I’ll close by saying that it was a real pleasure talking with Catherine. She and I agreed to stay in touch as Indiana may be migrating 4 schools to Evergreen as a pilot project. Bibliomation has 20 K-12 schools and we would be interested in their findings.

Amy Terlaga
Assistant Director, User Services

BibliOak – A Bibliomation Open Source Project

We have come up with a name for our developmental partner project — BibliOak. It’s very catchy, isn’t it? (The oak is the state tree of Connecticut.) We have a graphic designer working on the logo for us and it should be ready for prime time very soon.

We also had a “planning to plan” conference call with the folks at Equinox last Friday. We might be able to bring all four developmental partner libraries up at the same time with a possible target date of mid-February 2010. Melissa Lefebvre, our Open Source Project Manager, will develop the time line to see if we can make ends meet.

During the phone call with Equinox, we learned of a good way for our developmental partner libraries to re-barcode their collections. (Currently, the three automated libraries have non-standard barcodes and the potential for duplication is too great for them to go into the system as is.) Shae Tetterton, of Equinox, explained to us Indiana’s use of ITG’s Scan & Print system, a device that adds a unique library identifier to the existing item barcode upon checkout. The Scan & Print system then prints out an item barcode label, ready to slap right over the old item barcode onto the book itself! I hope to talk to someone at Indiana shortly to learn more about their use of this ITG Scan & Print system.

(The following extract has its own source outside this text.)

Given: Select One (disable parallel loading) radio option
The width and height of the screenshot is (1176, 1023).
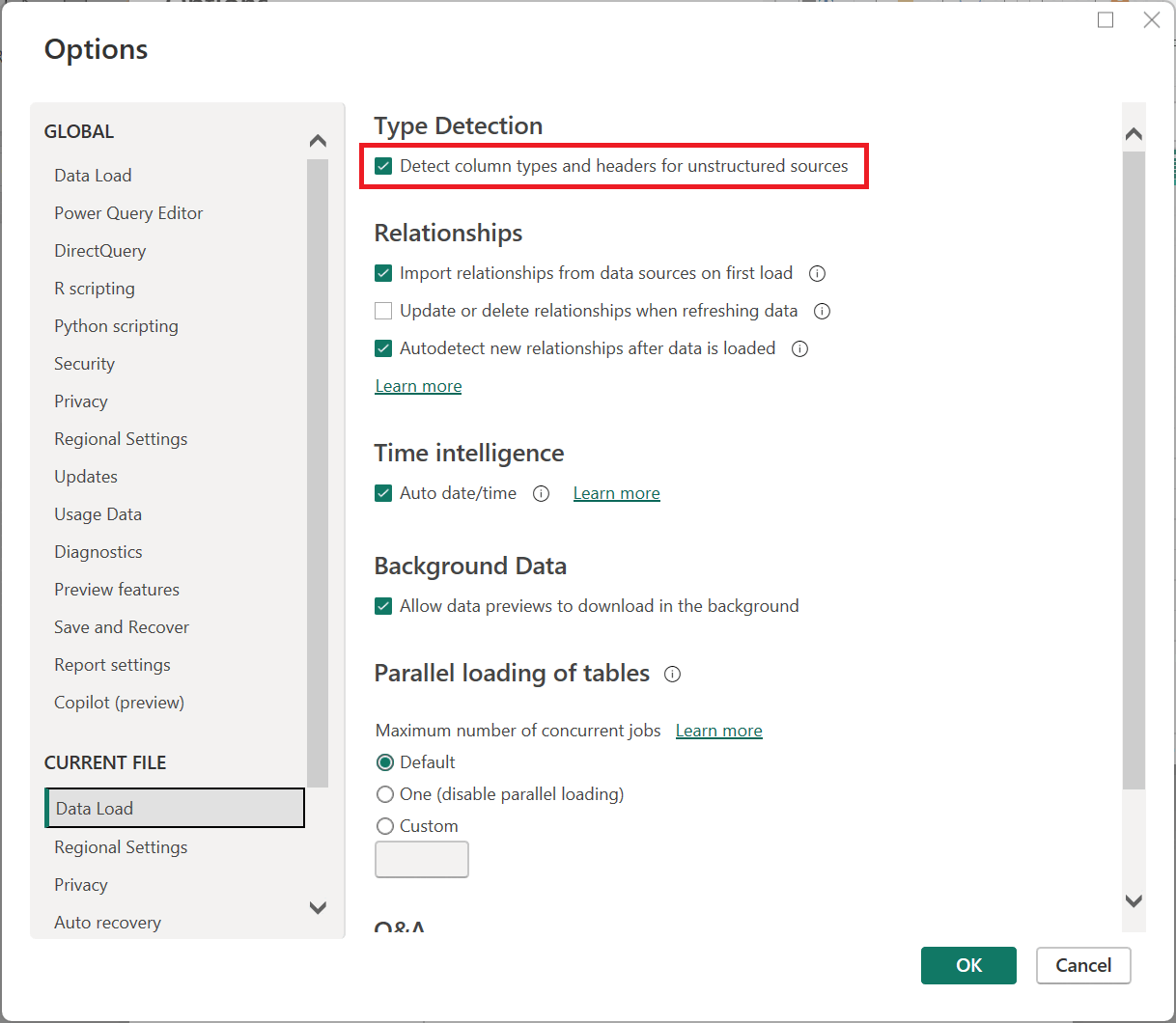Looking at the screenshot, I should click(x=385, y=794).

More information to follow ….

Amy Terlaga
Assistant Director, User Services

Evergreen Demonstration, Massachusetts Network Meeting

The following is excerpted from a Connecticut Library Consortium (CLC) email listserv posting, made earlier this afternoon:

Friday, December 11, 2009
How’s It Going?: An Inside Look at Bibliomation’s Migration to Evergreen 9:30 coffee, 10:00-noon meeting Middlebury PL
Online Registration coming soon at

Just 18 months ago Bibliomation’s Planning Committee, Board of Directors, and User Council made the decision to move in the direction of Open Source. Now they have decided to establish Evergreen as the preferred migration path of the network’s Integrated Library System, supported by Equinox.

Bibliomation’s staff will discuss their impending migration with CT colleagues. In addition, staff from the Merrimack Valley Library Consortium in Massachusetts will be coming down to Connecticut to see the presentation and discuss what kinds of enhancements they could co-sponsor. (The three large networks in Massachusetts–NOBLE, C.W. MARS and Merrimack Valley–have been working on an Open Source solution that could be shared between their organizations. The Tri-Network Committee has just recommended Evergreen as the platform of choice. That decision has to be ratified by the three network boards, but they have already been awarded a joint $412,000 LSTA Grant specifically to develop an Open Source alternative for the state!) As Bibliomation’s CEO Mike Simonds says, “Needless to say, it will be very beneficial for us to have a large cooperative Evergreen project in our neighbor to the north.”